Driving the coil of a relay requires power. Power (P) - in direct-current electrical form - may be calculated as the product of voltage (V) and current (I):
P = V * I
Knowing even a little bit about the GPIO specifications, and then looking at the numbers in your table, it is clear that the RPi Zero is simply incapable of supplying sufficient power to operate any of the relays in the spec sheet you provided. Even if the limit were 50 mA (as wrongly implied in the non-answer you referenced), the calculation shows you fall well short of what's needed to drive your load:
Prequired = 0.36 watts (from your relay specs)
Pavailable = 3.3V * .050A = 0.16 watts (a deliberately inflated figure to make this point)
If you'll take advantage of this Q&A exchange, you will now be able to perform some calculations on your own. After perusing some of the references for the RPi's GPIO voltage and current limits from the link above (or this one), you may calculate how much power a GPIO is able to deliver to the coil of your relay. Just multiply the GPIO pin's maximum current by its maximum voltage.

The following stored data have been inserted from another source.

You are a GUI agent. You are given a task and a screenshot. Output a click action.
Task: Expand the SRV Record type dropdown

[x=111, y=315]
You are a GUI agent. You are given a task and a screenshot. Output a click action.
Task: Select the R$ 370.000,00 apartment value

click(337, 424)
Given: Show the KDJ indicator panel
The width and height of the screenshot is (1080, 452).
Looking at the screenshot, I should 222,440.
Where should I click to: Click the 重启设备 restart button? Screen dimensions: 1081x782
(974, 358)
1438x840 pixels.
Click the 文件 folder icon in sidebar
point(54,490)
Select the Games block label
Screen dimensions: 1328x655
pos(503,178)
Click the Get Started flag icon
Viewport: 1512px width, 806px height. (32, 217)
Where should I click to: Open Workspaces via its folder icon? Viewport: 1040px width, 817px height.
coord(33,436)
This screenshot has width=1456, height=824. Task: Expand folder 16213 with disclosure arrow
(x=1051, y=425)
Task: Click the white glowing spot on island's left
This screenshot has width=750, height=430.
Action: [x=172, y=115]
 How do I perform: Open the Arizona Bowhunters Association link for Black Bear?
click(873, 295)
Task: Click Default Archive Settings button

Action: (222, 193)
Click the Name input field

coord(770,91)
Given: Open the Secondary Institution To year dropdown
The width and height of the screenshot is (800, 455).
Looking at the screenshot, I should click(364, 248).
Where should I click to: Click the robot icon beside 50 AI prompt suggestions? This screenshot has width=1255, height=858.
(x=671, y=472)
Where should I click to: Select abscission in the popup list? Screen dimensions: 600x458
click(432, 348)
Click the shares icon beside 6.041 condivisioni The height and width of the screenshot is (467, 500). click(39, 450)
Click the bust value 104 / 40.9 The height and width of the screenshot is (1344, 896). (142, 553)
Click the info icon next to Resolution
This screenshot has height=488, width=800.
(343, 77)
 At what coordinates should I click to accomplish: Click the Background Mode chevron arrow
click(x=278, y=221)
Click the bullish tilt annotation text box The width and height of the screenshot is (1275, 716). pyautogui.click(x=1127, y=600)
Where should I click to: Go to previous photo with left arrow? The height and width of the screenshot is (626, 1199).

Once you do that, I'm confident you'll reach the correct conclusion:
You cannot supply "
abt 0.36 watts" from a GPIO pin.
Having reached that firm conclusion, and knowing that relays are in fact controlled by RPi's, a bit more research will suggest that other external component(s) are required. The Internet, and this SE, have huge reservoirs of suggestions, schematics with part numbers, explanations, etc - all for the modest price of a search. A typical example is shown in the schematic below:
simulate this circuit – Schematic created using CircuitLab
If I were you, I'd be asking, "How much power can this arrangement deliver, Mr. Know-It-All? It's easy enough to calculate, but we'll need a spec sheet for the 2N2222 transistor. Here are the relevant parameters:
a 2N2222 transistor is biased in saturation mode when used as a switch
in saturation mode, with a base current of Ib= 3.3V / 330Ω = 10mA, the collector current (Ic) and the collector-emitter voltage drop (VC-E,sat) may be estimated from a spec sheet for the 2N2222 transistor:
And so we can estimate the power delivered to the load (relay coil) with the transistor arrangement as follows:
Pavailable ≥ (5V - 0.3V) * .10A = 0.47 watts (a minimum)
Once you have some ideas, you may wish to "breadboard" them - to experiment, and learn if they work, and how well they work vs other solutions. We're always happy to answer specific questions when the OP has done some research beforehand. We may be somewhat less receptive if it's clear that's not the case.